Emi Lenox’s EmiTown will win your heart with the power of whimsical doodles and cat armies. Needless to say, it is not your ordinary autobiographical comic, and Lenox is not your ordinary cartoonist. Many writers would be content to tell funny anecdotes, chronicle individual episodes in their lives, and tell linear stories, but Lenox has instead crafted a “sketch diary.” Each day, she draws a few doodles about how she’s feeling, fun or embarrassing things that happened to her, rent worries, grocery lists, and, yes, love — in an adorably off-kilter style.
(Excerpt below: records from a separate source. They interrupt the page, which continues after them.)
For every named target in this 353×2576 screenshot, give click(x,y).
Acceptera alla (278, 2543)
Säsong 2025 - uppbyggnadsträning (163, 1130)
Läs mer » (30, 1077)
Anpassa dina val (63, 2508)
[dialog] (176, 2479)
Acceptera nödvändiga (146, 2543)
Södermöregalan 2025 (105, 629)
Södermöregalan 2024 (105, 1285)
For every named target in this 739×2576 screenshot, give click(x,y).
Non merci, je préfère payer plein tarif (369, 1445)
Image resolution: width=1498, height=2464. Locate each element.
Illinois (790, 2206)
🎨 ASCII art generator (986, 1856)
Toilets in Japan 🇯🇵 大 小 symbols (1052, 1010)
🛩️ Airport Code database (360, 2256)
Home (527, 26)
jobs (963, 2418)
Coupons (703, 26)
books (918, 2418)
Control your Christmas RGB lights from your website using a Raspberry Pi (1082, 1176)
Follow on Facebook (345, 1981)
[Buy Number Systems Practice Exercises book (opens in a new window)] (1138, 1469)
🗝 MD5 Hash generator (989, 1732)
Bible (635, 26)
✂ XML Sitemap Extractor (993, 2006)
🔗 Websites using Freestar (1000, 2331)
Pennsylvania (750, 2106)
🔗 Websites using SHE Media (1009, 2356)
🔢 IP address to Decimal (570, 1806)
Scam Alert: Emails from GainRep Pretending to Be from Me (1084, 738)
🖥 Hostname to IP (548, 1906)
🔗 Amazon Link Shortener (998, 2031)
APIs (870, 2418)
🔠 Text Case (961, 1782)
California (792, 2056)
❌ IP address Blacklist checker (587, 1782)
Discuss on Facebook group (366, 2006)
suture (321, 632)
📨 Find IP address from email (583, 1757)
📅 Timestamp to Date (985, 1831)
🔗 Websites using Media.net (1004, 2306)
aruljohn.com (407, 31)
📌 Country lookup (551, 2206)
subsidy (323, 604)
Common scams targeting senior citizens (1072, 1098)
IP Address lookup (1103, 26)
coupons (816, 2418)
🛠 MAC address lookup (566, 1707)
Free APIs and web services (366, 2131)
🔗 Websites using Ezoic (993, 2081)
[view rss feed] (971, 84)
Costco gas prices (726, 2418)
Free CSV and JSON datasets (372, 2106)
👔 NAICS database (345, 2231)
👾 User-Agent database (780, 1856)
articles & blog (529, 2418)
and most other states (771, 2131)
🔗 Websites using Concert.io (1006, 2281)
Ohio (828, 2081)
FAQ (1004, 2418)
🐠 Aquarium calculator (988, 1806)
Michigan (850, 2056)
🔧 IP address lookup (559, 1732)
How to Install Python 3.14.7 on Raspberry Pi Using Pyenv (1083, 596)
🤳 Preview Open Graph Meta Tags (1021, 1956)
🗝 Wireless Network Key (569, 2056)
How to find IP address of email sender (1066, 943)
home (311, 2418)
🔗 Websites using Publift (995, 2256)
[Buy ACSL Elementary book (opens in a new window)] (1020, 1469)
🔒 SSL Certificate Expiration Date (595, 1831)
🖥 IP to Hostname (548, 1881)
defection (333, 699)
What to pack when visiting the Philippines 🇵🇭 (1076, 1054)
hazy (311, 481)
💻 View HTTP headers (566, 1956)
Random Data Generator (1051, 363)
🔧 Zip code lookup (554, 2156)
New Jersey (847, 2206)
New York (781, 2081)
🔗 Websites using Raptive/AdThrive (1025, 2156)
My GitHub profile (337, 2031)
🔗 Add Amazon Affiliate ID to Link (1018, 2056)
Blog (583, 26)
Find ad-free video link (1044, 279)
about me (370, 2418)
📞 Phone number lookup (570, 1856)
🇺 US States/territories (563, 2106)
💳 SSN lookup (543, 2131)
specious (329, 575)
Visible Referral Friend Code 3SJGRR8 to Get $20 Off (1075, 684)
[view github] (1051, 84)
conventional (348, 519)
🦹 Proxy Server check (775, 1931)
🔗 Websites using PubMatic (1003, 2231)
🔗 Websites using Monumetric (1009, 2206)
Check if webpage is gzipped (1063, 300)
The diary is also a sort of testing ground for new drawing styles, metaphors, and alter egos, leading to an engrossing portrait of the artist-in-progress.
Lenox’s daily comics, which seem a bit thin as individual stories, instead build patterns, invite us into Emi’s life, and, taken together, present the strange world of “EmiTown,” where the optimistic white-heart and pessimistic black-heart Emi battle for control of her self-esteem, where coffee addiction becomes an increasingly manic state of mind, and where we get to know a funny, sensitive, and damn good cartoonist.
In this one-year cycle of comics (May of 2009 to April of 2010), Emi Lenox, age 26 and an intern at Top Shelf Comix, introduces the reader to her life in Portland, Oregon, and takes us through her workdays, weekends, drinking escapades, and her woes and joys in love (hinted at obliquely through army-cat metaphors and the recurring adventures of Emi’s alter ego, Ocean Girl). In her foreword, Lenox writes that the comic was initially just for herself; as a result, her writing can feel insular, or like an extended inside joke that the reader isn’t familiar with, but over time, we begin to understand Lenox better.
EmiTown is uncommon in the genre of autobiographical comics in that it tells Lenox’s story in drips and drabs, and that Lenox gives as much focus to her triumphs as her failures. Occasionally obscure but never dull, she hints at certain events while devoting considerable attention to the minutiae of life. Each daily comic really gives a sense of the ups and downs of each moment. On one day in July, she writes that her phone and iPod are broken, and she fears she might get replaced at work, followed by a smiling picture with the caption, “Do you ever have one of those days where you’re in the best mood for no reason? That’s today…it rules.”
Her writing is positive in a way that feels special and eminently readable, an impression aided by her exaggerated and anime-like Emi caricatures. On the same page, in the heart-on-her-sleeve army captain, Emi (usually associated with allusions to her love life) leads her cat soldiers into war, saying, “You only disappoint the ones who don’t believe. The war is not over, boys!!!” Love is a recurring theme, but relationship woes can’t keep Emi down; a month later, her breakup with her boyfriend is shown through her alter ego, where she ends Ocean Girl’s kiss-off to Octozoid hilariously with, “PS: Iron Man thinks you’re a douche bag.”
Lenox keeps the writing and art fresh by swinging through and trying out a variety of styles — artistic, cartoonish, always dramatic and dynamic — even going as far as experimentation with new pens or colors. Silly and sweet, changing and, dare I say, improving with each new comic/day, EmiTown feels like a work in progress, somewhat like the life of the twenty-something that it follows. It’s a fun place to spend some time and a rewarding journey through the life of a struggling and growing artist.